In our case, we decided to care for the patient at home. This implied a significant economic cost and a demanding personal dedication on the part of the caregivers, especially the leader caregiver. As well. On our case and circunstances I believe we did what was best for the patient, caregivers, and family members.

On april 2022 Bazooka111 contributed these meaty reflections with which I am completely in tune:

“I think I’m losing my mind as a caretaker. In fact, I feel like I have lost myself on this journey. Respite is my salvation.

We all have this mountain we are climbing, and some days feel like we are barely hanging on … I choose to focus on the good. I am not naive, I realize I am going to have to eventually say goodbye to my Mother from this dreadful disease —- but, I refuse to let anticipatory grief smother the days, weeks, months that I do have left.

Mental Health is important for the caregiver, but also for those we care for —- talk to them as if the disease isn’t present, make them feel included, share your day without requiring a response, offer insight on what is happening in the world …. Love them as you always have, and don’t allow this disease to rob them of some of the simple things that we as their caregiver can bring.

Choosing joy for me tends to burn away the pain.

Being a caregiver is something that no one will ever really understand, unless they have been there.”

Finally, reproducing the phrase of Anne Heady (active participant in PSP-HealthUnlocked): "Never forget to get plenty of rest, ask for help and most of all, ditch the guilt!"

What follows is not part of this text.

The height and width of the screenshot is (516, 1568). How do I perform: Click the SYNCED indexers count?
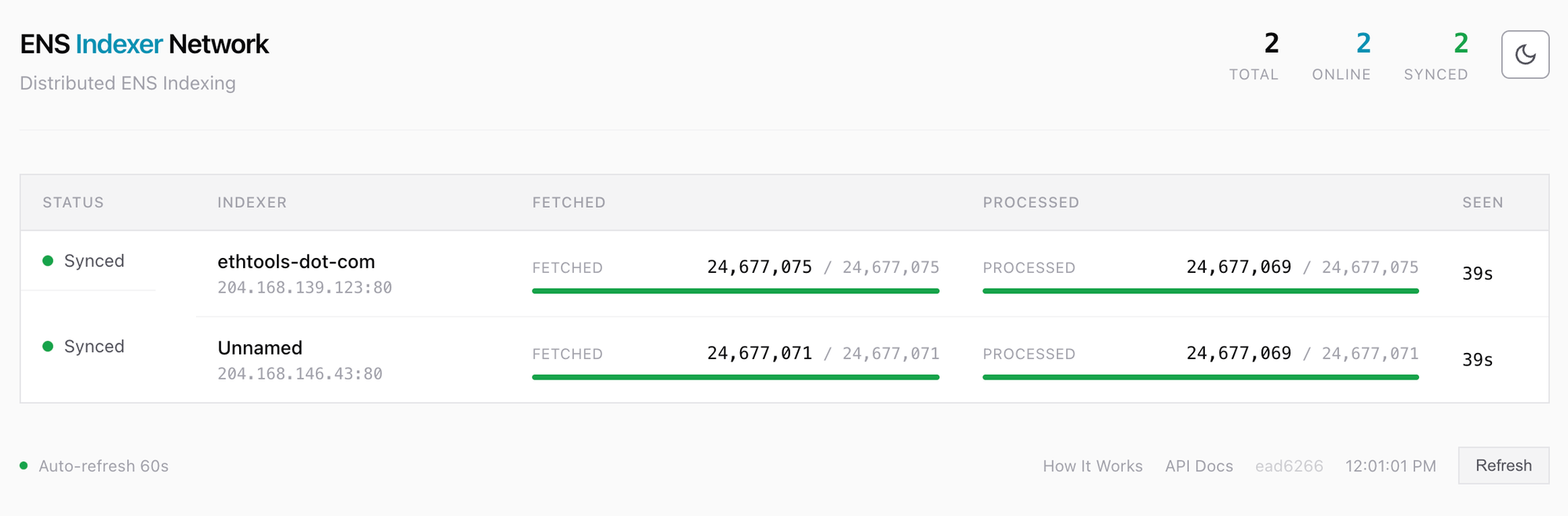pyautogui.click(x=1461, y=44)
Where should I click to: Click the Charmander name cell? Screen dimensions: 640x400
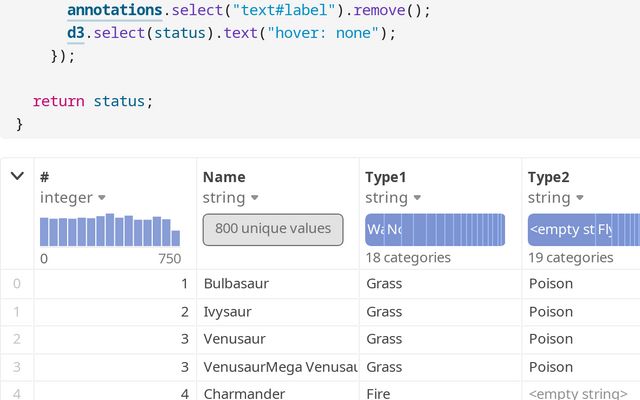(243, 394)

I hope and I wish these notes are useful.

Hug and courage.

Luis

Stella315 profile image
Stella315 in reply toLuisRodicioRodicio

Hi Luis your passage above really touched me because my mother just entered Hospice and thought of her passing is so daunting it keeps me awake all night. I want to be present but my anguish and anxiety of trying to still fight for her overweighs all other emotions. Its like am endless race that full of grief. I am torn by giving food or not because she was in hospital due to influenza A and now pneumonia. Any advice ?

LuisRodicioRodicio profile image
LuisRodicioRodicio in reply toStella315

Hi Stella315!

Patient on the last moments can still hear you. Even if a person is non-responsive, encourage each person who is significant to the dying person to go in individually and talk to the person who is dying. Say what’s in your heart. The person in that situation has been processing her life — what has this been all about?

Think “I understand you have to go.” We can all help that person let go.

Dying is not a medical event. It is a social, communal event. You just need someone who can support and guide you in those moments, doctors and nurses included.

"COCaregiver" shared with all of us this phrase that she said to her husband in her last moments:

"Light and Love are waiting for you, Honey. Go to the Light and Love and be at peace. And know that I love you so very much."

Abig hug and luck.

Luis

Richard33 profile image
Richard33

Cinderella,

You know you must try to get time away from caring to recharge your batteries. But it sounds that maybe that is difficult. I have brought a video baby monitor so at least I can be in a different room in the house relaxing and still keep an eye on Ruth.

You are doing an amazing job but keep trying to get help.

Richard x 🙂

MRSYafffle profile image
MRSYafffle

This was me but due to yet another fall in January mum has had to go into a nursing home. That amount to a couple of months of unbelievable stress and exhaustion as I was the only person who could see her but in the end I have regained some balance.

It' s so difficult for carers especially doing everything else.